[Text passage]
# # # # # # #

Thursday, 8 December 2016

Christmas 2016--the winter of my discontent...or one of them anyway.

Oh, I'm still happier than average living in the afterglow of the US elections last month. All the liberal tears and whiny protests, recounts and adulation of diaper pins truly warmed my heart, opened a floodgate of hilarious memes, and in general bolstered mood with the feeling of Christmas coming early for once...but now some weeks later 'real' Christmas is very near and it has brought the hard time blues with it.

More personal info for my 10+ readers. I live and work as an English teacher in the United Arab Emirates. I'm now 1/3 through my 7th year--don't know when I broke the mirror in 2010, but nevertheless here I am. One year prior to this I had the same job with less pay out in Taiwan. Yes, I managed to avoid--save for vacation time--the entirety of the Obama Error. Well, neither of these nations REALLY celebrate Christmas. I'm just lucky that our end of trimester 1 break happens to fall at Christmas time. This causes me to miss a lot of the celebrations that I love back at home--the two weeks we get for break time just can't justify the cost--physically and financially--involved in making the trip out. I've been able to visit Belgium, Romania, Germany, France and the Philippines during these winter breaks--some being closer to Christmases like the ones I used to know than others, and all being fun in their own ways, but as the song says, there's no place like home for the holidays. ...and now I'll never be able to go back there.

I can--and most likely will--physically return to the U.S. and to my home state of Georgia eventually. Hopefully, I'll be there for many Christmas seasons to come, but it will never be the same. You see my Dad passed away back on December 12, 2010. Because I didn't get to visit during my year in Taiwan, this will be my eighth Christmas without him. It's hard to believe that it's been nearly a decade now...and this time of year still hasn't gotten any easier. My Mom is still alive and in good health living in and taking care of the house that my wife and I are buying, but it seems that I can't get out there at Christmas time to see her no matter how much I plan. This year there's been another bump in the road...and right at the same time of year no less.

# # # # # # #

[Records shown]
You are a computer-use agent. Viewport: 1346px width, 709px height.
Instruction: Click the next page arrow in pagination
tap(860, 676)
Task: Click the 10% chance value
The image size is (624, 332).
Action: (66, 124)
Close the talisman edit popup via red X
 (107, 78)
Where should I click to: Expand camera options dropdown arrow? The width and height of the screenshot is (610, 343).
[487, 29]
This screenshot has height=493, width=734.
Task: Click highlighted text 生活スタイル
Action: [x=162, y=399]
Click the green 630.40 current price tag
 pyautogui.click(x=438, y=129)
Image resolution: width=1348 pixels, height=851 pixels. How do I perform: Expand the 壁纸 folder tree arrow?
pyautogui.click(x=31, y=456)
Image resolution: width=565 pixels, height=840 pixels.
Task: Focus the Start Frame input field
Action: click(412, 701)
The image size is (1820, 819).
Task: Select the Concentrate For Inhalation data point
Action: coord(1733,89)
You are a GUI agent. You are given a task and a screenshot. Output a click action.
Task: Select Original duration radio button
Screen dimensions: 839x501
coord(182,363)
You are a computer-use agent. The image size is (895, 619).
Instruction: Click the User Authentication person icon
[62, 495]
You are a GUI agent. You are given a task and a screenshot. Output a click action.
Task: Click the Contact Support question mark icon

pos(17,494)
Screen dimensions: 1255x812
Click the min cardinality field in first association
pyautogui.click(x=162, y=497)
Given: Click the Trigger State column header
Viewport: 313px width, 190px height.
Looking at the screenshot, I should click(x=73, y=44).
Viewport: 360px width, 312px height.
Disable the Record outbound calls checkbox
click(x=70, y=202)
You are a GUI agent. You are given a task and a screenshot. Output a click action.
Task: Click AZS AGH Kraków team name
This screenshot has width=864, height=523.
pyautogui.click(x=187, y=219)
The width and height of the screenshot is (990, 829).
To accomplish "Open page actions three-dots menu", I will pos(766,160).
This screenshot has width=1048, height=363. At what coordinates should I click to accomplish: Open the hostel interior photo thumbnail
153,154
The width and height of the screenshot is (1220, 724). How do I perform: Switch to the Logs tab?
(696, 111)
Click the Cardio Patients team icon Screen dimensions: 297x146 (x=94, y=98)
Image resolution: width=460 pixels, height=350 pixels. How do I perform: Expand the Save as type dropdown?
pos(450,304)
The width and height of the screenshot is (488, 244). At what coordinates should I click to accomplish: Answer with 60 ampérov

# # # # # # #

[Work to complete]
• A. Using the blog post, say whether each statement agrees with it. Answer yes or no for each, and quote the deciding words. (i) The writer works as an English teacher in the United Arab Emirates. (ii) The writer's father died in December 2010. (iii) The writer's winter break lasts three weeks.
• B. List every country that the blog post names as a place the writer visited during winter breaks.

[Task solutions]
• A.
(i) Yes: "I live and work as an English teacher in the United Arab Emirates."
(ii) Yes: "my Dad passed away back on December 12, 2010."
(iii) No: "the two weeks we get for break time"

• B. Belgium, Romania, Germany, France, the Philippines